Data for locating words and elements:
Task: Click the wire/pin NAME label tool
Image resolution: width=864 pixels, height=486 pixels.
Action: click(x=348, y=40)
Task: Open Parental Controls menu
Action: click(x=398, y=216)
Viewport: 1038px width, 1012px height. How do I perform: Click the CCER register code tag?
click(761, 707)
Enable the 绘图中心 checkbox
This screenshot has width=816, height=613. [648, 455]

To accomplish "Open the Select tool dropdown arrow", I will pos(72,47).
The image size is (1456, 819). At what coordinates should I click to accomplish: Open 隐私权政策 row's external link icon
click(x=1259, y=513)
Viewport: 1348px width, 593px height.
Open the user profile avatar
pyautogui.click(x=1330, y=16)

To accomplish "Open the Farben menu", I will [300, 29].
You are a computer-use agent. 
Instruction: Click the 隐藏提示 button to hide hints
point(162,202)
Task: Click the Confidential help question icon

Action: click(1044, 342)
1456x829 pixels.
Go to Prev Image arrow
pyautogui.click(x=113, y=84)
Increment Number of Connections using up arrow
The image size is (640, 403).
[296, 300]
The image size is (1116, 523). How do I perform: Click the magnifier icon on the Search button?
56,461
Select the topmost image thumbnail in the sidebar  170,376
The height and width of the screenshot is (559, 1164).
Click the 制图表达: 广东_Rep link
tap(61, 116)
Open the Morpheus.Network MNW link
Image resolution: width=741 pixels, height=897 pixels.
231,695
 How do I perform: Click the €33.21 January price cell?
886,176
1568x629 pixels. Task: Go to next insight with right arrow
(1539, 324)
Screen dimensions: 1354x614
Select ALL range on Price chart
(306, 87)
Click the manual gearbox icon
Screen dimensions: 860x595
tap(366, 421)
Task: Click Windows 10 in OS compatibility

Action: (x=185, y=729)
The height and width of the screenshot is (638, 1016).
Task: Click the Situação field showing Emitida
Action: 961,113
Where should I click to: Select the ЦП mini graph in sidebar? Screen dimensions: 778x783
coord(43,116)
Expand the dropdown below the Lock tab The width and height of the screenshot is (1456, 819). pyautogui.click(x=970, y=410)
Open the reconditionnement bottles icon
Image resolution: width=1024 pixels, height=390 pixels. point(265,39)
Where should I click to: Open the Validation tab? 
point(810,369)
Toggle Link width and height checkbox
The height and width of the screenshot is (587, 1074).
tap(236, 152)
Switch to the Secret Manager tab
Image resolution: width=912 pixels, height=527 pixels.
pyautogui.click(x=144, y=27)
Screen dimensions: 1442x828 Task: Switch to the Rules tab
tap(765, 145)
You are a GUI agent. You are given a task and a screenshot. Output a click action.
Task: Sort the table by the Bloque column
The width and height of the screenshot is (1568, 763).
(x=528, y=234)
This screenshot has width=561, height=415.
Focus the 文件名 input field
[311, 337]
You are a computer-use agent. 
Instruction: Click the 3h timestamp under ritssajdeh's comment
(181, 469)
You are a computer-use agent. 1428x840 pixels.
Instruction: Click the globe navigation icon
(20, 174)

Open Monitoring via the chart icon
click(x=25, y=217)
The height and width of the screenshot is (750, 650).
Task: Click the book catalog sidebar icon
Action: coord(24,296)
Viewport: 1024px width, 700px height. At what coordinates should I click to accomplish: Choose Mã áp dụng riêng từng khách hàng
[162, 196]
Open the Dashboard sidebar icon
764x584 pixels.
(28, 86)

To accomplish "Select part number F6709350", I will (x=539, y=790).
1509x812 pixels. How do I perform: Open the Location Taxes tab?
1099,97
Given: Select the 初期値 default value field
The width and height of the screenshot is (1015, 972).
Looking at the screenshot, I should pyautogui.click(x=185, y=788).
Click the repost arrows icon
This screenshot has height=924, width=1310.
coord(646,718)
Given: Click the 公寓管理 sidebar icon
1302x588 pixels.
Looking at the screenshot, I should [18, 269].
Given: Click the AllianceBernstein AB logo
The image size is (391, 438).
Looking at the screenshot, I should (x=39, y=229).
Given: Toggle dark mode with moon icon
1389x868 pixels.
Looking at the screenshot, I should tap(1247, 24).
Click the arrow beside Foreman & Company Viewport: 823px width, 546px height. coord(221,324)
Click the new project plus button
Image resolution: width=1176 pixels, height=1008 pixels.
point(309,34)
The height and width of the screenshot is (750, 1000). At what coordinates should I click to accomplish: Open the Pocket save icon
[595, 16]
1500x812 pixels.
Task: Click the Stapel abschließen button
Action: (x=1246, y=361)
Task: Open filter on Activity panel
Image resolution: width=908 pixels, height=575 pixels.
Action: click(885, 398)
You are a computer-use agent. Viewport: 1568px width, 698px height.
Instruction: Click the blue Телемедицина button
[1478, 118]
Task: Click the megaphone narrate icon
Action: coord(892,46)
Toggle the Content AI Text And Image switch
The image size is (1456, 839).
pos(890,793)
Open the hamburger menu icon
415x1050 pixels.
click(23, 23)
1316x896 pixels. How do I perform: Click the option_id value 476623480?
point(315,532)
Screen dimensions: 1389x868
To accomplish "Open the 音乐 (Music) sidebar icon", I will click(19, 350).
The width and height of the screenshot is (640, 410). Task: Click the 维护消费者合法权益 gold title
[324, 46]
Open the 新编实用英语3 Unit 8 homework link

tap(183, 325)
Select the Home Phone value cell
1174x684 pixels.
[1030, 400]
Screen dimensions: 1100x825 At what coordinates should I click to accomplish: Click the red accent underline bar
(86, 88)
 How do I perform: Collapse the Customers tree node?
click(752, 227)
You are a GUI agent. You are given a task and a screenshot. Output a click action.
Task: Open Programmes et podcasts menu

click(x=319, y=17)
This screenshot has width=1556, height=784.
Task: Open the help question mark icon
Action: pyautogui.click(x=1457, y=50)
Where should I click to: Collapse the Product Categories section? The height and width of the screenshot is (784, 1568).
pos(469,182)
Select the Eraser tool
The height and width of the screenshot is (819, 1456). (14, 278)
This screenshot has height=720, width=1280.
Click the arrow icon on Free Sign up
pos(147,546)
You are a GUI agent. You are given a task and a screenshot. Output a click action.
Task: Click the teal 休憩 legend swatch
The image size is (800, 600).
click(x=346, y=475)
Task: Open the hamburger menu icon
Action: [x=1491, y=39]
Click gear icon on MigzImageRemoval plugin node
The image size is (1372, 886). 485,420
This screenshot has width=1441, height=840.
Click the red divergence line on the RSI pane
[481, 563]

## REQUIRED WORK
Please lay out all of the data above as a Markdown table with two columns, Row and Line, giving each line its own numbered row and leaving out blank lines.

## TASK SOLUTION
| Row | Line |
|---|---|
| 1 | Task: Click the wire/pin NAME label tool |
| 2 | Image resolution: width=864 pixels, height=486 pixels. |
| 3 | Action: click(x=348, y=40) |
| 4 | Task: Open Parental Controls menu |
| 5 | Action: click(x=398, y=216) |
| 6 | Viewport: 1038px width, 1012px height. How do I perform: Click the CCER register code tag? |
| 7 | click(761, 707) |
| 8 | Enable the 绘图中心 checkbox |
| 9 | This screenshot has width=816, height=613. [648, 455] |
| 10 | To accomplish "Open the Select tool dropdown arrow", I will pos(72,47). |
| 11 | The image size is (1456, 819). At what coordinates should I click to accomplish: Open 隐私权政策 row's external link icon |
| 12 | click(x=1259, y=513) |
| 13 | Viewport: 1348px width, 593px height. |
| 14 | Open the user profile avatar |
| 15 | pyautogui.click(x=1330, y=16) |
| 16 | To accomplish "Open the Farben menu", I will [300, 29]. |
| 17 | You are a computer-use agent.  |
| 18 | Instruction: Click the 隐藏提示 button to hide hints |
| 19 | point(162,202) |
| 20 | Task: Click the Confidential help question icon |
| 21 | Action: click(1044, 342) |
| 22 | 1456x829 pixels. |
| 23 | Go to Prev Image arrow |
| 24 | pyautogui.click(x=113, y=84) |
| 25 | Increment Number of Connections using up arrow |
| 26 | The image size is (640, 403). |
| 27 | [296, 300] |
| 28 | The image size is (1116, 523). How do I perform: Click the magnifier icon on the Search button? |
| 29 | 56,461 |
| 30 | Select the topmost image thumbnail in the sidebar  170,376 |
| 31 | The height and width of the screenshot is (559, 1164). |
| 32 | Click the 制图表达: 广东_Rep link |
| 33 | tap(61, 116) |
| 34 | Open the Morpheus.Network MNW link |
| 35 | Image resolution: width=741 pixels, height=897 pixels. |
| 36 | 231,695 |
| 37 |  How do I perform: Click the €33.21 January price cell? |
| 38 | 886,176 |
| 39 | 1568x629 pixels. Task: Go to next insight with right arrow |
| 40 | (1539, 324) |
| 41 | Screen dimensions: 1354x614 |
| 42 | Select ALL range on Price chart |
| 43 | (306, 87) |
| 44 | Click the manual gearbox icon |
| 45 | Screen dimensions: 860x595 |
| 46 | tap(366, 421) |
| 47 | Task: Click Windows 10 in OS compatibility |
| 48 | Action: (x=185, y=729) |
| 49 | The height and width of the screenshot is (638, 1016). |
| 50 | Task: Click the Situação field showing Emitida |
| 51 | Action: 961,113 |
| 52 | Where should I click to: Select the ЦП mini graph in sidebar? Screen dimensions: 778x783 |
| 53 | coord(43,116) |
| 54 | Expand the dropdown below the Lock tab The width and height of the screenshot is (1456, 819). pyautogui.click(x=970, y=410) |
| 55 | Open the reconditionnement bottles icon |
| 56 | Image resolution: width=1024 pixels, height=390 pixels. point(265,39) |
| 57 | Where should I click to: Open the Validation tab?  |
| 58 | point(810,369) |
| 59 | Toggle Link width and height checkbox |
| 60 | The height and width of the screenshot is (587, 1074). |
| 61 | tap(236, 152) |
| 62 | Switch to the Secret Manager tab |
| 63 | Image resolution: width=912 pixels, height=527 pixels. |
| 64 | pyautogui.click(x=144, y=27) |
| 65 | Screen dimensions: 1442x828 Task: Switch to the Rules tab |
| 66 | tap(765, 145) |
| 67 | You are a GUI agent. You are given a task and a screenshot. Output a click action. |
| 68 | Task: Sort the table by the Bloque column |
| 69 | The width and height of the screenshot is (1568, 763). |
| 70 | (x=528, y=234) |
| 71 | This screenshot has width=561, height=415. |
| 72 | Focus the 文件名 input field |
| 73 | [311, 337] |
| 74 | You are a computer-use agent.  |
| 75 | Instruction: Click the 3h timestamp under ritssajdeh's comment |
| 76 | (181, 469) |
| 77 | You are a computer-use agent. 1428x840 pixels. |
| 78 | Instruction: Click the globe navigation icon |
| 79 | (20, 174) |
| 80 | Open Monitoring via the chart icon |
| 81 | click(x=25, y=217) |
| 82 | The height and width of the screenshot is (750, 650). |
| 83 | Task: Click the book catalog sidebar icon |
| 84 | Action: coord(24,296) |
| 85 | Viewport: 1024px width, 700px height. At what coordinates should I click to accomplish: Choose Mã áp dụng riêng từng khách hàng |
| 86 | [162, 196] |
| 87 | Open the Dashboard sidebar icon |
| 88 | 764x584 pixels. |
| 89 | (28, 86) |
| 90 | To accomplish "Select part number F6709350", I will (x=539, y=790). |
| 91 | 1509x812 pixels. How do I perform: Open the Location Taxes tab? |
| 92 | 1099,97 |
| 93 | Given: Select the 初期値 default value field |
| 94 | The width and height of the screenshot is (1015, 972). |
| 95 | Looking at the screenshot, I should pyautogui.click(x=185, y=788). |
| 96 | Click the repost arrows icon |
| 97 | This screenshot has height=924, width=1310. |
| 98 | coord(646,718) |
| 99 | Given: Click the 公寓管理 sidebar icon |
| 100 | 1302x588 pixels. |
| 101 | Looking at the screenshot, I should [18, 269]. |
| 102 | Given: Click the AllianceBernstein AB logo |
| 103 | The image size is (391, 438). |
| 104 | Looking at the screenshot, I should (x=39, y=229). |
| 105 | Given: Toggle dark mode with moon icon |
| 106 | 1389x868 pixels. |
| 107 | Looking at the screenshot, I should tap(1247, 24). |
| 108 | Click the arrow beside Foreman & Company Viewport: 823px width, 546px height. coord(221,324) |
| 109 | Click the new project plus button |
| 110 | Image resolution: width=1176 pixels, height=1008 pixels. |
| 111 | point(309,34) |
| 112 | The height and width of the screenshot is (750, 1000). At what coordinates should I click to accomplish: Open the Pocket save icon |
| 113 | [595, 16] |
| 114 | 1500x812 pixels. |
| 115 | Task: Click the Stapel abschließen button |
| 116 | Action: (x=1246, y=361) |
| 117 | Task: Open filter on Activity panel |
| 118 | Image resolution: width=908 pixels, height=575 pixels. |
| 119 | Action: click(885, 398) |
| 120 | You are a computer-use agent. Viewport: 1568px width, 698px height. |
| 121 | Instruction: Click the blue Телемедицина button |
| 122 | [1478, 118] |
| 123 | Task: Click the megaphone narrate icon |
| 124 | Action: coord(892,46) |
| 125 | Toggle the Content AI Text And Image switch |
| 126 | The image size is (1456, 839). |
| 127 | pos(890,793) |
| 128 | Open the hamburger menu icon |
| 129 | 415x1050 pixels. |
| 130 | click(23, 23) |
| 131 | 1316x896 pixels. How do I perform: Click the option_id value 476623480? |
| 132 | point(315,532) |
| 133 | Screen dimensions: 1389x868 |
| 134 | To accomplish "Open the 音乐 (Music) sidebar icon", I will click(19, 350). |
| 135 | The width and height of the screenshot is (640, 410). Task: Click the 维护消费者合法权益 gold title |
| 136 | [324, 46] |
| 137 | Open the 新编实用英语3 Unit 8 homework link |
| 138 | tap(183, 325) |
| 139 | Select the Home Phone value cell |
| 140 | 1174x684 pixels. |
| 141 | [1030, 400] |
| 142 | Screen dimensions: 1100x825 At what coordinates should I click to accomplish: Click the red accent underline bar |
| 143 | (86, 88) |
| 144 |  How do I perform: Collapse the Customers tree node? |
| 145 | click(752, 227) |
| 146 | You are a GUI agent. You are given a task and a screenshot. Output a click action. |
| 147 | Task: Open Programmes et podcasts menu |
| 148 | click(x=319, y=17) |
| 149 | This screenshot has width=1556, height=784. |
| 150 | Task: Open the help question mark icon |
| 151 | Action: pyautogui.click(x=1457, y=50) |
| 152 | Where should I click to: Collapse the Product Categories section? The height and width of the screenshot is (784, 1568). |
| 153 | pos(469,182) |
| 154 | Select the Eraser tool |
| 155 | The height and width of the screenshot is (819, 1456). (14, 278) |
| 156 | This screenshot has height=720, width=1280. |
| 157 | Click the arrow icon on Free Sign up |
| 158 | pos(147,546) |
| 159 | You are a GUI agent. You are given a task and a screenshot. Output a click action. |
| 160 | Task: Click the teal 休憩 legend swatch |
| 161 | The image size is (800, 600). |
| 162 | click(x=346, y=475) |
| 163 | Task: Open the hamburger menu icon |
| 164 | Action: [x=1491, y=39] |
| 165 | Click gear icon on MigzImageRemoval plugin node |
| 166 | The image size is (1372, 886). 485,420 |
| 167 | This screenshot has width=1441, height=840. |
| 168 | Click the red divergence line on the RSI pane |
| 169 | [481, 563] |